What kind of justice can we have in a world driven by power? The actor turned writer Sophie Ward likes to fuel her novels with philosophical conundrums and set herself complex writerly challenges. Her ingenious, Booker-longlisted Love and Other Thought Experiments was structured around philosophical thought experiments, from Pascal’s Wager to Descartes’ Demon, with a chapter narrated by an ant living inside a character’s brain. The Schoolhouse explored the ethics of self-directed schooling and of policing in a complicated cross-period procedural. Now she turns her attention to questions of justice, freedom and power in the 1970s United States, with a tripartite structure bringing together three women – two real and one imagined.

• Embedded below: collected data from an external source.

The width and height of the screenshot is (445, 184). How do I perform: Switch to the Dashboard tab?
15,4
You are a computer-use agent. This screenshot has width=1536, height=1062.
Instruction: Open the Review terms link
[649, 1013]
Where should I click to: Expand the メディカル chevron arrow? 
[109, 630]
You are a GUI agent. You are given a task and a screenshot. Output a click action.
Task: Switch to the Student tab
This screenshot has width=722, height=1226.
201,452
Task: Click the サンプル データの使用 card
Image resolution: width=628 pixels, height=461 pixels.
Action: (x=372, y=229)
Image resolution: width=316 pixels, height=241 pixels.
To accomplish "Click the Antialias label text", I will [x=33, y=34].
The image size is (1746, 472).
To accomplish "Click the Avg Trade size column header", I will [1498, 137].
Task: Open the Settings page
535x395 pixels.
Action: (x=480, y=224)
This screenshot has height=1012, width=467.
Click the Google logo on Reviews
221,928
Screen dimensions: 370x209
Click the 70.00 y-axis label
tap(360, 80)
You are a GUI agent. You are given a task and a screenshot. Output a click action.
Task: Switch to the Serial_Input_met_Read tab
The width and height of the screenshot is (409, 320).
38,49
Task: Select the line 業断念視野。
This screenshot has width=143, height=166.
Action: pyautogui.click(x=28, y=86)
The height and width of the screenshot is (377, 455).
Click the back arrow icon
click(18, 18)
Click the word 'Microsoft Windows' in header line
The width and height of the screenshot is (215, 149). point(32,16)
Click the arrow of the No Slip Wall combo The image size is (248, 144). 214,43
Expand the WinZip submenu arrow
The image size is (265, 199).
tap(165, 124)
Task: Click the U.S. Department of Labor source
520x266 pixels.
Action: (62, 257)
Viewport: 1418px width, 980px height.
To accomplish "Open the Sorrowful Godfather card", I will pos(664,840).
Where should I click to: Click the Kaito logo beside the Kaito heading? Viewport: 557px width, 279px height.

It’s 1971: the Manson Family have just been found guilty and hundreds of thousands are marching against the Vietnam war. In the Netherlands, 25-year-old Andrea Dworkin escapes her abusive husband and attends a debate between Chomsky and Foucault on justice and power. Back in the US, the poet Muriel Rukeyser throws herself into protesting once again, though her lover, the literary agent Monica McCall, tells her rightly that her health won’t stand it. The third character is loosely based on the family history of Ward’s own Korean-American wife. Phyllis Patterson welcomes her son home to rural Illinois from the army base in South Korea, and attempts to build a relationship with her new Korean daughter-in-law and grandchildren. All three women are testing their own capacity for justice in an unjust world.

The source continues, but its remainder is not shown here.